In this guide, we will deploy a machine learning model designed to detect fraudulent financial transactions in real-time.

Fraud detection models (typically built using XGBoost, Random Forests, or Isolation Forests) process tabular data representing a single transaction. The critical challenge here is speed and reliability.

This API must be lightweight enough to respond in milliseconds and robust enough to reject malformed data without crashing. We will use FastAPI combined with Pydantic to enforce strict data validation.

Prerequisites

Before starting, ensure you have:

  • A trained, serialized model file (e.g., fraud_model.joblib or xgboost_fraud.pkl).
  • Docker installed locally.

The Inference API (app.py)

Financial data must be validated strictly. If a transaction arrives with a negative amount or a missing merchant ID, our API should reject it instantly before it reaches the model.

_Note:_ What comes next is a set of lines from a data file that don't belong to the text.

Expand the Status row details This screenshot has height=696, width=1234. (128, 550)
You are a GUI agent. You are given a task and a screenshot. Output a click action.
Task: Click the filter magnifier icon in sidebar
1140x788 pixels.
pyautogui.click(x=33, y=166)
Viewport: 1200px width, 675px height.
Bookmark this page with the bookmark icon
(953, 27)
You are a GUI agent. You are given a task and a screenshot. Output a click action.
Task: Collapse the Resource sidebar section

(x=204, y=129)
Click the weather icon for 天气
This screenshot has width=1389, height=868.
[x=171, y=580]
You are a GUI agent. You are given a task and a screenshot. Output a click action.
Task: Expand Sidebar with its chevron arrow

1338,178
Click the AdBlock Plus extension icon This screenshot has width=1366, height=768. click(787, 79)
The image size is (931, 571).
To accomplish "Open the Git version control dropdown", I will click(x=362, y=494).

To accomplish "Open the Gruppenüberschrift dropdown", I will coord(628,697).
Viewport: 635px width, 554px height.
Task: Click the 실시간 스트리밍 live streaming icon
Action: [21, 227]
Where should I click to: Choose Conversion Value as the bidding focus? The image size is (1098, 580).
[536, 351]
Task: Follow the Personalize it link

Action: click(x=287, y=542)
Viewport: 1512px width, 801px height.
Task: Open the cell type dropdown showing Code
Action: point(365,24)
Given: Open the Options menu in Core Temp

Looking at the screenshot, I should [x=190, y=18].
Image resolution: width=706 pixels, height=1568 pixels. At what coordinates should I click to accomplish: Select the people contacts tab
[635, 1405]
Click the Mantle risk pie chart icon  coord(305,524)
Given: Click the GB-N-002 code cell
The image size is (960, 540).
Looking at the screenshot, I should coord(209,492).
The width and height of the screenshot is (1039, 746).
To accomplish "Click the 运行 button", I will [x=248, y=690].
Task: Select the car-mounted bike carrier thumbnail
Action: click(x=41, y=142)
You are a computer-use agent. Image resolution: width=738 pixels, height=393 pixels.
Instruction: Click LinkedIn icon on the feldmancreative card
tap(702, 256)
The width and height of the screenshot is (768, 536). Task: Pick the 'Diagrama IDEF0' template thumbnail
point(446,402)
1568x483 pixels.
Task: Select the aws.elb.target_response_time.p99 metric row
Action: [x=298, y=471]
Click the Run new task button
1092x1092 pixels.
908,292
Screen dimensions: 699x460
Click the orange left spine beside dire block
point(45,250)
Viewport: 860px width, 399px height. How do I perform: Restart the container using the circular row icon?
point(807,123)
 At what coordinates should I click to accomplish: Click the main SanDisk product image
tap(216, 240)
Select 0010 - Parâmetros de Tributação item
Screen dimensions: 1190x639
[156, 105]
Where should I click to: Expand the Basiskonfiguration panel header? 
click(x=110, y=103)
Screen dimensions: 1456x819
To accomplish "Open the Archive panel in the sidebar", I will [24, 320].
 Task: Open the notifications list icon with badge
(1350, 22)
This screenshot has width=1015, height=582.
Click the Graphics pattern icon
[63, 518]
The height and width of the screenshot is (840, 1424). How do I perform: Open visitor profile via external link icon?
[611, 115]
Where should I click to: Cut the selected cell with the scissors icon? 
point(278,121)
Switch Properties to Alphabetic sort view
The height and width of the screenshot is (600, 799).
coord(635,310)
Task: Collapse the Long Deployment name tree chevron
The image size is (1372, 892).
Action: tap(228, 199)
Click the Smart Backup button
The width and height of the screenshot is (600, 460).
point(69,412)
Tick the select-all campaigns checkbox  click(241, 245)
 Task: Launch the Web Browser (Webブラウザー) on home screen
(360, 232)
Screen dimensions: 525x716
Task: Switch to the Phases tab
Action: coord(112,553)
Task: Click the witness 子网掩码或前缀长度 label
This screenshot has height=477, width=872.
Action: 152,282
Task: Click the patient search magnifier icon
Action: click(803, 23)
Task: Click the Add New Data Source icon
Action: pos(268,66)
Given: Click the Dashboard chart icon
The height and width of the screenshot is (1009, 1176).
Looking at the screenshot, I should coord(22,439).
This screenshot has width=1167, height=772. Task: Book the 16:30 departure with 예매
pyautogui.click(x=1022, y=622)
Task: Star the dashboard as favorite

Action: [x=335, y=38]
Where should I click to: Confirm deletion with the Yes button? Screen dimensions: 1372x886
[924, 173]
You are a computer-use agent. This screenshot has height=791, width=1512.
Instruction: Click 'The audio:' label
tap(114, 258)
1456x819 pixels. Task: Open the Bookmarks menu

Create a file named app.py:

import joblib
import numpy as np
from fastapi import FastAPI, HTTPException
from pydantic import BaseModel, Field

app = FastAPI(title="Real-Time Fraud Detection API")

# 1. Define a strict schema for the incoming transaction
class TransactionData(BaseModel):
    transaction_id: str = Field(..., description="Unique identifier for the transaction")
    amount: float = Field(gt=0, description="Transaction amount in USD (must be positive)")
    merchant_category_code: int = Field(..., description="MCC of the merchant")
    customer_age: int = Field(ge=18, description="Age of the customer")
    distance_from_home: float = Field(ge=0, description="Distance from home address in miles")
    is_online_transaction: int = Field(ge=0, le=1, description="1 if online, 0 if in-store")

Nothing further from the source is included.